Crece en el ámbito familiar de los patios y es, por ello, el árbol de los
afectos, que proyecta siempre un poderoso haz de sombras maternales. Es el
árbol de la memoria, propio de gente con una acentuada vocación regresiva; árbol
de una raza odiseica que vive en estado de constante añoranza y que anhela el
regreso a la Ítaca de sus orígenes; una Ítaca que, más que un lugar concreto,
suele ser un espacio interior edificado sobre el humus de los recuerdos. Los
reencarnados en higuera tuvieron siempre un tirón de poetas elegíacos y
supieron crecer hacia las más hondas esencias de la tierra, sabedores de que
solo a partir de las raíces puede elevarse, con firmeza, el vuelo de las ramas.
El abedul es
un árbol elegante al que llaman «la dama de los bosques» por su airoso follaje,
su blanca corteza y sus gráciles ramas.
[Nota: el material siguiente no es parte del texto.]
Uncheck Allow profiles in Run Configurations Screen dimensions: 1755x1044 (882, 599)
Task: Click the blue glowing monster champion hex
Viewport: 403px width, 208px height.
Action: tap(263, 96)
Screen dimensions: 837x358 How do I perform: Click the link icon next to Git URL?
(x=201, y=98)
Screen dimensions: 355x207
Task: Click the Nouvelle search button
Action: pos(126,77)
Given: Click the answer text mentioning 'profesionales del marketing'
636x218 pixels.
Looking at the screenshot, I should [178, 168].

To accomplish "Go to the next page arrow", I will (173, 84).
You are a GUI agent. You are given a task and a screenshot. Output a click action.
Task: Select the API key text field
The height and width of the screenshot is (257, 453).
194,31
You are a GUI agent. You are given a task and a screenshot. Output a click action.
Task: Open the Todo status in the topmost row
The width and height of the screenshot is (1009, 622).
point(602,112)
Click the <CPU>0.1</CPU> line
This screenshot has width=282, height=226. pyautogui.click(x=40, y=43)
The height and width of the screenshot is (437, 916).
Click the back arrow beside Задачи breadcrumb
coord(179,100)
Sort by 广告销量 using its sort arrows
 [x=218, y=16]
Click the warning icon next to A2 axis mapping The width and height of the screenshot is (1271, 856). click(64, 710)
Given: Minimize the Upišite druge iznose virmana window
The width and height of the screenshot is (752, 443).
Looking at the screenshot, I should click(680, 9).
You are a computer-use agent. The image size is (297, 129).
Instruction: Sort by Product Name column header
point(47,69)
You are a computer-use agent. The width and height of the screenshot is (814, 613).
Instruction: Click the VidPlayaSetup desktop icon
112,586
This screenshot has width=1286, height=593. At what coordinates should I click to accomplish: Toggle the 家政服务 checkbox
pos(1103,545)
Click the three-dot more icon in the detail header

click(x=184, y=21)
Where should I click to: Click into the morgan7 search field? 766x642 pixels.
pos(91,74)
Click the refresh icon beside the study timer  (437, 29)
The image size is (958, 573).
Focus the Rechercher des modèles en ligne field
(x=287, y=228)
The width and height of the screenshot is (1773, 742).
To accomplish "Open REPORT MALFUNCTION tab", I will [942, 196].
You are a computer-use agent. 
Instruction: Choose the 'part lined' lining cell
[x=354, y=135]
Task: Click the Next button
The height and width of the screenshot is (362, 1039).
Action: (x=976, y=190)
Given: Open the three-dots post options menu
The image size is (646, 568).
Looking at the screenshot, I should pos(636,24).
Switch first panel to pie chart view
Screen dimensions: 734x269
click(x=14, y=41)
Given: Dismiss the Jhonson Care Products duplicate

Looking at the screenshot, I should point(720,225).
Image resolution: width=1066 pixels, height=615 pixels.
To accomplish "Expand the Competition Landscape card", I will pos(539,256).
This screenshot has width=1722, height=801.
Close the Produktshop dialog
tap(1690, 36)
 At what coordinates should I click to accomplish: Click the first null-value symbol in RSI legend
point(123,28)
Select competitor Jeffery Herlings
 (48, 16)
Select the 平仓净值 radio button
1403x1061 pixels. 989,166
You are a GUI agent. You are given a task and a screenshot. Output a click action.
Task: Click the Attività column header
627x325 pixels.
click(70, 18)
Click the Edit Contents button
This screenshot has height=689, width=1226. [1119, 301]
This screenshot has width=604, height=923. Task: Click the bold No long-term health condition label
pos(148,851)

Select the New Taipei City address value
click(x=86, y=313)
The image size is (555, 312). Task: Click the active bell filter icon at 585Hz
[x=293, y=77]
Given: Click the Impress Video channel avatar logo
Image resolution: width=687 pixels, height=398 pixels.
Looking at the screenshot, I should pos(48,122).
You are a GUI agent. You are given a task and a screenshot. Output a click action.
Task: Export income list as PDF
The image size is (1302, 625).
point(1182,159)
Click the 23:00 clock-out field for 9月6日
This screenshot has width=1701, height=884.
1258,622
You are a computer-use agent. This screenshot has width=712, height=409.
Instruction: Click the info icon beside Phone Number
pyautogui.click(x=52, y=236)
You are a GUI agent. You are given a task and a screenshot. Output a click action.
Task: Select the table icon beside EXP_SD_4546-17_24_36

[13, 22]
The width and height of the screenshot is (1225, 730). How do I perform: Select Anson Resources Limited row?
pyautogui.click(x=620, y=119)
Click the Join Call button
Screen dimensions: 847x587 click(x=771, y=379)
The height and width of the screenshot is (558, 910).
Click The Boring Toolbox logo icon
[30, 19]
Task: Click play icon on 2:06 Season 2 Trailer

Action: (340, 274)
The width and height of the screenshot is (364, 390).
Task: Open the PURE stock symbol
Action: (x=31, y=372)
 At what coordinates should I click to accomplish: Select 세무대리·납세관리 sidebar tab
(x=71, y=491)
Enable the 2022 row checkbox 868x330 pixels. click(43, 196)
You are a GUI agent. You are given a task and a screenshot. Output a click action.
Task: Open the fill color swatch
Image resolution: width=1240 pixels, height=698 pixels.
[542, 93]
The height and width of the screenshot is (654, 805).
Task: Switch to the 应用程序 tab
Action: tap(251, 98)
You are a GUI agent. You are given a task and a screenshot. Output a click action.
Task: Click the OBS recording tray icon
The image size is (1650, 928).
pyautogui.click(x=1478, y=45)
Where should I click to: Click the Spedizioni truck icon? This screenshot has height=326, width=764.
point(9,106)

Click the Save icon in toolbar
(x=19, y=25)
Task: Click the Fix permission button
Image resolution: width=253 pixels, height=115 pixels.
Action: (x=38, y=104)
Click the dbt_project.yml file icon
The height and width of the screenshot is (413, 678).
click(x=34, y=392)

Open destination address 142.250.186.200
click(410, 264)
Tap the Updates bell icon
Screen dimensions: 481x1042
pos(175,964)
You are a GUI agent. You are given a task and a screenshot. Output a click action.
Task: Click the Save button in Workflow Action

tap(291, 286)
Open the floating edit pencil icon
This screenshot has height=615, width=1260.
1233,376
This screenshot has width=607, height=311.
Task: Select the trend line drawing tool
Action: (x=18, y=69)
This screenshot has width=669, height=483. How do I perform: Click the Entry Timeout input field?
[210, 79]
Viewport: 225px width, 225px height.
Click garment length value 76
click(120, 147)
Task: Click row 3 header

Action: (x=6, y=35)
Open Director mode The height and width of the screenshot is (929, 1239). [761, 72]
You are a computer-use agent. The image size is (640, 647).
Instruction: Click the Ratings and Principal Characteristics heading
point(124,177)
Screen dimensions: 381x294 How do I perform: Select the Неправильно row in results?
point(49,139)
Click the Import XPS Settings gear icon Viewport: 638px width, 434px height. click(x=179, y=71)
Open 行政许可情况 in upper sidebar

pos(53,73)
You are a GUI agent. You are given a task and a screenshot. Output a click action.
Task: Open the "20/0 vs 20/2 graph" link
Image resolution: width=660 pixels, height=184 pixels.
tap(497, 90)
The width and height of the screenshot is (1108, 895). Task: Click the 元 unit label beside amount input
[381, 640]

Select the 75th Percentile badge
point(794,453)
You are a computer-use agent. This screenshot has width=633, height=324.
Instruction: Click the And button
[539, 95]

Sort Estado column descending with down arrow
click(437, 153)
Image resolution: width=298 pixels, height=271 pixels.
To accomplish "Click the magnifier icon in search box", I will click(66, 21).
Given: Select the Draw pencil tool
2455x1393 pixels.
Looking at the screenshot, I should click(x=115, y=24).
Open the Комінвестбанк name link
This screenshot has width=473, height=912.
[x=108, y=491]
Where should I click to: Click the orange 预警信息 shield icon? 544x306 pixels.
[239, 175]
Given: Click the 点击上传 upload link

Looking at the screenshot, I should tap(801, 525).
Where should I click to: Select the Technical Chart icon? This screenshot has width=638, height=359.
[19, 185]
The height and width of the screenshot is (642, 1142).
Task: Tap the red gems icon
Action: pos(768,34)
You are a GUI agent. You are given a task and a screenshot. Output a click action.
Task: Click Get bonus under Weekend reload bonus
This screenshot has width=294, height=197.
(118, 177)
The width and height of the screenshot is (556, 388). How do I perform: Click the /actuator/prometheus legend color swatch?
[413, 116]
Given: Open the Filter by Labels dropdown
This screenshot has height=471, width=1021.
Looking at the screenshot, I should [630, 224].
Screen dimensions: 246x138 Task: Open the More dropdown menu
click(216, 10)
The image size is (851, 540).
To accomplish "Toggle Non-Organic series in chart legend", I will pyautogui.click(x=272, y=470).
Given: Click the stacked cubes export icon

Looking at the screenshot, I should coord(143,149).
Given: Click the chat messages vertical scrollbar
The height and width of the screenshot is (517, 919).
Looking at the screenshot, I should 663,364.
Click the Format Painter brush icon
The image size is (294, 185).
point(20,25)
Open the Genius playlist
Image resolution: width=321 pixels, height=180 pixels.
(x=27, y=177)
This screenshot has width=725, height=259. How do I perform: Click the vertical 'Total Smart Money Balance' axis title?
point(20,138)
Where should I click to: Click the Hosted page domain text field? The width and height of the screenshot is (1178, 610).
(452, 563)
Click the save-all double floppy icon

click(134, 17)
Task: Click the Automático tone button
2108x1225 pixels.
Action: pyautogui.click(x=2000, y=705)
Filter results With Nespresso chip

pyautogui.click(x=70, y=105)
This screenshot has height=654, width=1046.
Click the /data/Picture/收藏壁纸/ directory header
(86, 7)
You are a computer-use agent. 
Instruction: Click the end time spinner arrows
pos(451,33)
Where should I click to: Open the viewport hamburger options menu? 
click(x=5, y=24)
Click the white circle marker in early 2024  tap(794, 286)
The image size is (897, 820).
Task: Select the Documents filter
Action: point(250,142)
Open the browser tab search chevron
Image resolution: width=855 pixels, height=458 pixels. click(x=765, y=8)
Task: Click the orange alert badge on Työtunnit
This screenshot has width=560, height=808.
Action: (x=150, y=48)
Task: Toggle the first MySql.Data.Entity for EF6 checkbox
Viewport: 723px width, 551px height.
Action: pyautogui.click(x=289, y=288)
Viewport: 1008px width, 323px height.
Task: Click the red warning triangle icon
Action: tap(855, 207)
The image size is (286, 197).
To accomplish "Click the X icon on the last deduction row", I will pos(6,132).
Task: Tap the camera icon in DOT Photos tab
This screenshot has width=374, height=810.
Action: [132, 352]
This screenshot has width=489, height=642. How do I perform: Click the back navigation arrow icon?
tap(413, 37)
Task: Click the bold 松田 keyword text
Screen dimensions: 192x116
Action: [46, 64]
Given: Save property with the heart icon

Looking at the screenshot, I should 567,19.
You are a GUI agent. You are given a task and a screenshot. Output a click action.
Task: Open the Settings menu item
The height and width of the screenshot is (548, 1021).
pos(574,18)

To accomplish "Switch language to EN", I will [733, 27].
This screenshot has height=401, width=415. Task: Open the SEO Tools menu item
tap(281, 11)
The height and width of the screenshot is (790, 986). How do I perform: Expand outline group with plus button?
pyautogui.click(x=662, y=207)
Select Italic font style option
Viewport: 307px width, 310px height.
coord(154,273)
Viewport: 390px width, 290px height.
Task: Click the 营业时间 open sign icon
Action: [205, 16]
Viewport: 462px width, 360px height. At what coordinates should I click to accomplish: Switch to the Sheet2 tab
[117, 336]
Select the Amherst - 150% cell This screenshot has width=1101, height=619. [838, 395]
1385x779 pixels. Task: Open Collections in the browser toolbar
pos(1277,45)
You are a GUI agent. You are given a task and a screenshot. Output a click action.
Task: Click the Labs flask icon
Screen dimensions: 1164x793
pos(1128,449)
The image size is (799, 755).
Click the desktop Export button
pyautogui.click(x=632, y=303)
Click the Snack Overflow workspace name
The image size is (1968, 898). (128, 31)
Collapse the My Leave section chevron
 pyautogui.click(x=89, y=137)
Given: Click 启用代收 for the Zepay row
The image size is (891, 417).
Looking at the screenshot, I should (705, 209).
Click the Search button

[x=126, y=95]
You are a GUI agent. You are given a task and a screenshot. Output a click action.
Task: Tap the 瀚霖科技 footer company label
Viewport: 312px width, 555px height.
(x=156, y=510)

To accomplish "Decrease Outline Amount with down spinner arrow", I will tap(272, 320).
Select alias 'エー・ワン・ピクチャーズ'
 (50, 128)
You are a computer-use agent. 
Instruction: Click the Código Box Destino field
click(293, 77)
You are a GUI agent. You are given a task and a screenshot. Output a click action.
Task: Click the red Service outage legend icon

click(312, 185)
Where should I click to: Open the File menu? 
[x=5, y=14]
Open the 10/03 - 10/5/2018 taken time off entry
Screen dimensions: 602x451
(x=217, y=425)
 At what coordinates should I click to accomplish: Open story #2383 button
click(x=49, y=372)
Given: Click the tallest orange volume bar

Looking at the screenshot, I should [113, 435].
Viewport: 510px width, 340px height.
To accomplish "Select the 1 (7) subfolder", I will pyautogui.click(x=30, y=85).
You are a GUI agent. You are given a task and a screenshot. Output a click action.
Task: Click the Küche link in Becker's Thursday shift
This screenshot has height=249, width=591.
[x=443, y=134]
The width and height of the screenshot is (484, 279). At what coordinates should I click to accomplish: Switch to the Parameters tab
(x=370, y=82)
Su belleza resulta especialmente
llamativa en otoño, cuando sus hojas se tornan de un amarillo intenso. La luz
resulta esencial para su desarrollo, razón por la cual si crecen a la sombra
mueren pronto. Es un árbol al que suelen transmigrar los pintores y los
fotógrafos, y todos aquellos que tratan de captar, a través de la luz, toda la
belleza (la visible y la oculta) de las cosas.
El sauce
llorón tiene su hábitat más idóneo en las orillas de los ríos y junto al agua
de los estanques. La flexibilidad de sus ramas caedizas le ha dado fama de
árbol tristón y melancólico, de ahí que se hayan reencarnado en sauce las
personas con inclinaciones depresivas. Pero los sauces, pese a lo que suele
creerse, no ven en el agua lo que tiene de lágrima, sino más bien lo que tiene
de espejo. Buscan contemplarse a sí mismos en su quieta superficie, de ahí que
sea el árbol propicio para los narcisistas y para todos los ególatras en
general, que se pasan la vida mirándose las hojas de su propio ombligo.
La cardencha
de la llanura (especie a la que pertenecen también la ortiga, el cactus, el
abrojo y el cardo borriquero) es una planta muy frecuentada por personas de
carácter híspido, desapacibles en el trato y de comportamiento esquivo, que
parecen estar siempre marchándose de todas partes. Son huidizos, ariscos,
taciturnos y poco sociables y, al contrario que la zarza, no usan sus pinchos
para adherirse, sino para evitar todo contacto con el mundo. Es la planta
predilecta de los ermitaños, las monjas de clausura, los ejecutivos que viven
encerrados en su despacho y los poetas que decidieron encerrarse en torres de
marfil. Su hábitat natural son los dinteles de las puertas, porque siempre
tienen una palabra de despedida preparada en los labios. Tras sus coronas de
púas, en el fondo ocultan una personalidad frágil y sensible, o tal vez
acomplejada, que necesitan proteger con sus corazas defensivas.